#### [REQUIRED ACTION]
Locate the line that contains "This screenshot has height=439, width=986." in the data that follows. Copy it and every subsequent line to the end, exactly, excluding pictures.

————

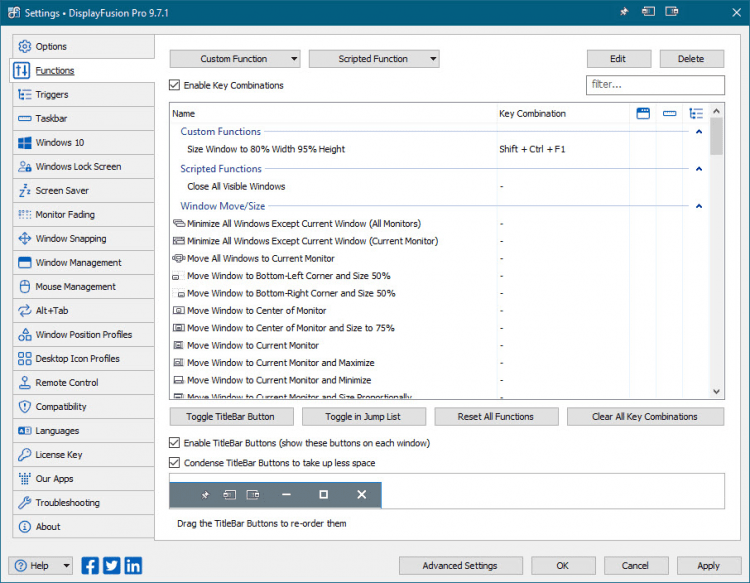Click the functions list vertical scrollbar thumb
750x583 pixels.
pyautogui.click(x=716, y=135)
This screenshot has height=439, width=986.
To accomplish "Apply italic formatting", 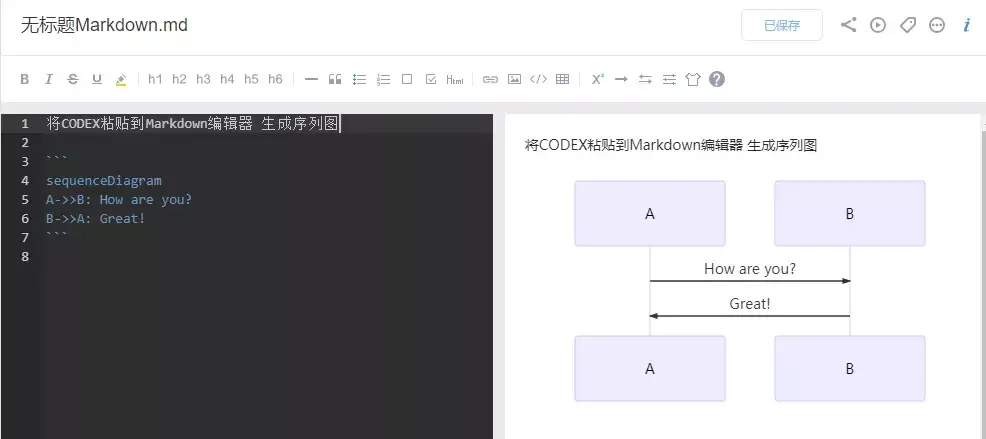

————

#### [OUTPUT OF THE EXERCISE]
This screenshot has height=439, width=986.
To accomplish "Apply italic formatting", 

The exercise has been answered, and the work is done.